### SHORT TASK
Copy all of the following data line for line, with no changes.

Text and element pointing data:
____

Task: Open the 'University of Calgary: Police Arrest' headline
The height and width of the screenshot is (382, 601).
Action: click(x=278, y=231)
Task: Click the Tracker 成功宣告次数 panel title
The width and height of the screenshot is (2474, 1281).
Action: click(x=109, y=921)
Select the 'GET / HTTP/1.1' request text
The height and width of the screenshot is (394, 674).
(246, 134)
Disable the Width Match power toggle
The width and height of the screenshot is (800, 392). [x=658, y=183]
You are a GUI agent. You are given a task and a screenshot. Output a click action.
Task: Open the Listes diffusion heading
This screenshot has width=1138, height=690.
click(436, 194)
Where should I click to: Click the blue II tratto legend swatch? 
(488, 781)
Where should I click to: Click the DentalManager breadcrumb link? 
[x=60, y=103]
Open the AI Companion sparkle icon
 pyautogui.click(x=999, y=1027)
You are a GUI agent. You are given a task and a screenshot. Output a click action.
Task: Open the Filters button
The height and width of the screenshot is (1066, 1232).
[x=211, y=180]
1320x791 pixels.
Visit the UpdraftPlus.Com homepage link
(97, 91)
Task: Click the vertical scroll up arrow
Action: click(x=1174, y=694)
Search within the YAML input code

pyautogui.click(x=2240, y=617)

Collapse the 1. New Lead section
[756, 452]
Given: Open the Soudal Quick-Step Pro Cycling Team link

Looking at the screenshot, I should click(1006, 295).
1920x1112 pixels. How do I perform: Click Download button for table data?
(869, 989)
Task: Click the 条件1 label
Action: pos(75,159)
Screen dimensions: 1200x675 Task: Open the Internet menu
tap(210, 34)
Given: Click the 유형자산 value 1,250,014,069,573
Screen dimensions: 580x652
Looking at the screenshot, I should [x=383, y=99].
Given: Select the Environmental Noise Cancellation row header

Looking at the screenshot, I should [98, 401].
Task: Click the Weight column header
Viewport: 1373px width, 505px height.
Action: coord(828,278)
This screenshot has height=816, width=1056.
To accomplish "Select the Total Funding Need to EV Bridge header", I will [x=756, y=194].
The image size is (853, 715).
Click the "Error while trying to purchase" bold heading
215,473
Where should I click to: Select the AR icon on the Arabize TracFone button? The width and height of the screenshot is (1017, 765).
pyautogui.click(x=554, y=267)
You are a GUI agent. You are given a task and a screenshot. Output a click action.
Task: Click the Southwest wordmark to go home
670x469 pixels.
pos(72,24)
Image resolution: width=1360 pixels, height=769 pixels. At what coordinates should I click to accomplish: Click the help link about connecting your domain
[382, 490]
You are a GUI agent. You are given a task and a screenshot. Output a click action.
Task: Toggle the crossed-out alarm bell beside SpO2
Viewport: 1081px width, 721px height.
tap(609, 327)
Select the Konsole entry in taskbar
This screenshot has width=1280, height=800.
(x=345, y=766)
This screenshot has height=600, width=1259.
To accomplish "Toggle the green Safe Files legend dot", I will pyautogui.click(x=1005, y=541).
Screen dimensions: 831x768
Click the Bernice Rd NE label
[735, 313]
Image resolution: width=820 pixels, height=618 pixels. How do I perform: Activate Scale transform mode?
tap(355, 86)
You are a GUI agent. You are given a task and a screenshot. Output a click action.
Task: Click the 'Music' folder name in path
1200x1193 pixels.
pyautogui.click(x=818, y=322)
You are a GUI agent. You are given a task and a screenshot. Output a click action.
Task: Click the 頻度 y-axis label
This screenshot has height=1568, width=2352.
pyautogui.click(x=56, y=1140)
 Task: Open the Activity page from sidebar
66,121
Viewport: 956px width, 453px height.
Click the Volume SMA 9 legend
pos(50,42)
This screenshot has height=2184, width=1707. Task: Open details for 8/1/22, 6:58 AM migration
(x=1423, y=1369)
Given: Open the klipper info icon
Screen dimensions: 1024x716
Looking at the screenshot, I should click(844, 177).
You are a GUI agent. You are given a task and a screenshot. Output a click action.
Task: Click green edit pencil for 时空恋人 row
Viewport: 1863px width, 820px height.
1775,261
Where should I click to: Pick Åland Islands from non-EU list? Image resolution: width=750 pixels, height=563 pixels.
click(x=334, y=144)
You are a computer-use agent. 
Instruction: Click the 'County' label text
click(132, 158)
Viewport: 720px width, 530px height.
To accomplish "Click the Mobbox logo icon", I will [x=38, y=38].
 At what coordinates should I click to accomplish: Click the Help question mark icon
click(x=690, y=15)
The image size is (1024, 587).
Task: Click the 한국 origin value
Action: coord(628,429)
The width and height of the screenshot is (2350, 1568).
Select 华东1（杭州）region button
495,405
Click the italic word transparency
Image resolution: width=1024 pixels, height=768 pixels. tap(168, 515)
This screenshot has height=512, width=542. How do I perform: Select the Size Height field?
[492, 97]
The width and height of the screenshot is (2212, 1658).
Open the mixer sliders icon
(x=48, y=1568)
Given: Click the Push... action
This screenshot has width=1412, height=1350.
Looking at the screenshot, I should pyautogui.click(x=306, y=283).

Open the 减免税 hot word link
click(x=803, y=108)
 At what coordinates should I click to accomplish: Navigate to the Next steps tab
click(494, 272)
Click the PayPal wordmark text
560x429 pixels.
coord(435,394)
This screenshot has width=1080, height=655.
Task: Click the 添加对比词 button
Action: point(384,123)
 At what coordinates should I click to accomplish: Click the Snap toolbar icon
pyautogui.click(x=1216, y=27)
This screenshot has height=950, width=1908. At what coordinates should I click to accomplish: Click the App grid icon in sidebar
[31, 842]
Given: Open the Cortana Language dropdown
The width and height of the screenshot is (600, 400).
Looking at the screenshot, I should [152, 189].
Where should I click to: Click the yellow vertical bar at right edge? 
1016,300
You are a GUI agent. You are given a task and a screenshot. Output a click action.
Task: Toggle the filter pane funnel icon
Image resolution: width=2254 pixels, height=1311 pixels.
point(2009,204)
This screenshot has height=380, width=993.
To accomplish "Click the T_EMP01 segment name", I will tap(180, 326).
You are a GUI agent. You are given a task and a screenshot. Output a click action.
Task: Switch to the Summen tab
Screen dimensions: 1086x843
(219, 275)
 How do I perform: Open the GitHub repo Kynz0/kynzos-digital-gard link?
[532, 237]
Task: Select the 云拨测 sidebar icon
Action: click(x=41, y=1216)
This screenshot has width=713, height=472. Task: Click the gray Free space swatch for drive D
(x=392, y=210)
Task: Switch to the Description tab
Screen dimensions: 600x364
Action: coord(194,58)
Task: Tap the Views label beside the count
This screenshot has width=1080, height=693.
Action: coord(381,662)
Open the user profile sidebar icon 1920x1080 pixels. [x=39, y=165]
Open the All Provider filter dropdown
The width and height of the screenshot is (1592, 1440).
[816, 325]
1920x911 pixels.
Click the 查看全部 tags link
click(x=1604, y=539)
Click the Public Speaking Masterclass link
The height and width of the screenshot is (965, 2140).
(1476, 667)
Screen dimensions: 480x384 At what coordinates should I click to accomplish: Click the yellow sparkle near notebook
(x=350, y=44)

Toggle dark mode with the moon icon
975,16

____

### CORRECT RESPONSE
Task: Open the 'University of Calgary: Police Arrest' headline
The height and width of the screenshot is (382, 601).
Action: click(x=278, y=231)
Task: Click the Tracker 成功宣告次数 panel title
The width and height of the screenshot is (2474, 1281).
Action: click(x=109, y=921)
Select the 'GET / HTTP/1.1' request text
The height and width of the screenshot is (394, 674).
(246, 134)
Disable the Width Match power toggle
The width and height of the screenshot is (800, 392). [x=658, y=183]
You are a GUI agent. You are given a task and a screenshot. Output a click action.
Task: Open the Listes diffusion heading
This screenshot has width=1138, height=690.
click(436, 194)
Where should I click to: Click the blue II tratto legend swatch? 
(488, 781)
Where should I click to: Click the DentalManager breadcrumb link? 
[x=60, y=103]
Open the AI Companion sparkle icon
 pyautogui.click(x=999, y=1027)
You are a GUI agent. You are given a task and a screenshot. Output a click action.
Task: Open the Filters button
The height and width of the screenshot is (1066, 1232).
[x=211, y=180]
1320x791 pixels.
Visit the UpdraftPlus.Com homepage link
(97, 91)
Task: Click the vertical scroll up arrow
Action: click(x=1174, y=694)
Search within the YAML input code

pyautogui.click(x=2240, y=617)

Collapse the 1. New Lead section
[756, 452]
Given: Open the Soudal Quick-Step Pro Cycling Team link

Looking at the screenshot, I should click(1006, 295).
1920x1112 pixels. How do I perform: Click Download button for table data?
(869, 989)
Task: Click the 条件1 label
Action: pos(75,159)
Screen dimensions: 1200x675 Task: Open the Internet menu
tap(210, 34)
Given: Click the 유형자산 value 1,250,014,069,573
Screen dimensions: 580x652
Looking at the screenshot, I should [x=383, y=99].
Given: Select the Environmental Noise Cancellation row header

Looking at the screenshot, I should [98, 401].
Task: Click the Weight column header
Viewport: 1373px width, 505px height.
Action: coord(828,278)
This screenshot has height=816, width=1056.
To accomplish "Select the Total Funding Need to EV Bridge header", I will [x=756, y=194].
The image size is (853, 715).
Click the "Error while trying to purchase" bold heading
215,473
Where should I click to: Select the AR icon on the Arabize TracFone button? The width and height of the screenshot is (1017, 765).
pyautogui.click(x=554, y=267)
You are a GUI agent. You are given a task and a screenshot. Output a click action.
Task: Click the Southwest wordmark to go home
670x469 pixels.
pos(72,24)
Image resolution: width=1360 pixels, height=769 pixels. At what coordinates should I click to accomplish: Click the help link about connecting your domain
[382, 490]
You are a GUI agent. You are given a task and a screenshot. Output a click action.
Task: Toggle the crossed-out alarm bell beside SpO2
Viewport: 1081px width, 721px height.
tap(609, 327)
Select the Konsole entry in taskbar
This screenshot has width=1280, height=800.
(x=345, y=766)
This screenshot has height=600, width=1259.
To accomplish "Toggle the green Safe Files legend dot", I will pyautogui.click(x=1005, y=541).
Screen dimensions: 831x768
Click the Bernice Rd NE label
[735, 313]
Image resolution: width=820 pixels, height=618 pixels. How do I perform: Activate Scale transform mode?
tap(355, 86)
You are a GUI agent. You are given a task and a screenshot. Output a click action.
Task: Click the 'Music' folder name in path
1200x1193 pixels.
pyautogui.click(x=818, y=322)
You are a GUI agent. You are given a task and a screenshot. Output a click action.
Task: Click the 頻度 y-axis label
This screenshot has height=1568, width=2352.
pyautogui.click(x=56, y=1140)
 Task: Open the Activity page from sidebar
66,121
Viewport: 956px width, 453px height.
Click the Volume SMA 9 legend
pos(50,42)
This screenshot has height=2184, width=1707. Task: Open details for 8/1/22, 6:58 AM migration
(x=1423, y=1369)
Given: Open the klipper info icon
Screen dimensions: 1024x716
Looking at the screenshot, I should click(844, 177).
You are a GUI agent. You are given a task and a screenshot. Output a click action.
Task: Click green edit pencil for 时空恋人 row
Viewport: 1863px width, 820px height.
1775,261
Where should I click to: Pick Åland Islands from non-EU list? Image resolution: width=750 pixels, height=563 pixels.
click(x=334, y=144)
You are a computer-use agent. 
Instruction: Click the 'County' label text
click(132, 158)
Viewport: 720px width, 530px height.
To accomplish "Click the Mobbox logo icon", I will [x=38, y=38].
 At what coordinates should I click to accomplish: Click the Help question mark icon
click(x=690, y=15)
The image size is (1024, 587).
Task: Click the 한국 origin value
Action: coord(628,429)
The width and height of the screenshot is (2350, 1568).
Select 华东1（杭州）region button
495,405
Click the italic word transparency
Image resolution: width=1024 pixels, height=768 pixels. tap(168, 515)
This screenshot has height=512, width=542. How do I perform: Select the Size Height field?
[492, 97]
The width and height of the screenshot is (2212, 1658).
Open the mixer sliders icon
(x=48, y=1568)
Given: Click the Push... action
This screenshot has width=1412, height=1350.
Looking at the screenshot, I should pyautogui.click(x=306, y=283).

Open the 减免税 hot word link
click(x=803, y=108)
 At what coordinates should I click to accomplish: Navigate to the Next steps tab
click(494, 272)
Click the PayPal wordmark text
560x429 pixels.
coord(435,394)
This screenshot has width=1080, height=655.
Task: Click the 添加对比词 button
Action: point(384,123)
 At what coordinates should I click to accomplish: Click the Snap toolbar icon
pyautogui.click(x=1216, y=27)
This screenshot has height=950, width=1908. At what coordinates should I click to accomplish: Click the App grid icon in sidebar
[31, 842]
Given: Open the Cortana Language dropdown
The width and height of the screenshot is (600, 400).
Looking at the screenshot, I should [152, 189].
Where should I click to: Click the yellow vertical bar at right edge? 
1016,300
You are a GUI agent. You are given a task and a screenshot. Output a click action.
Task: Toggle the filter pane funnel icon
Image resolution: width=2254 pixels, height=1311 pixels.
point(2009,204)
This screenshot has height=380, width=993.
To accomplish "Click the T_EMP01 segment name", I will tap(180, 326).
You are a GUI agent. You are given a task and a screenshot. Output a click action.
Task: Switch to the Summen tab
Screen dimensions: 1086x843
(219, 275)
 How do I perform: Open the GitHub repo Kynz0/kynzos-digital-gard link?
[532, 237]
Task: Select the 云拨测 sidebar icon
Action: click(x=41, y=1216)
This screenshot has width=713, height=472. Task: Click the gray Free space swatch for drive D
(x=392, y=210)
Task: Switch to the Description tab
Screen dimensions: 600x364
Action: coord(194,58)
Task: Tap the Views label beside the count
This screenshot has width=1080, height=693.
Action: coord(381,662)
Open the user profile sidebar icon 1920x1080 pixels. [x=39, y=165]
Open the All Provider filter dropdown
The width and height of the screenshot is (1592, 1440).
[816, 325]
1920x911 pixels.
Click the 查看全部 tags link
click(x=1604, y=539)
Click the Public Speaking Masterclass link
The height and width of the screenshot is (965, 2140).
(1476, 667)
Screen dimensions: 480x384 At what coordinates should I click to accomplish: Click the yellow sparkle near notebook
(x=350, y=44)

Toggle dark mode with the moon icon
975,16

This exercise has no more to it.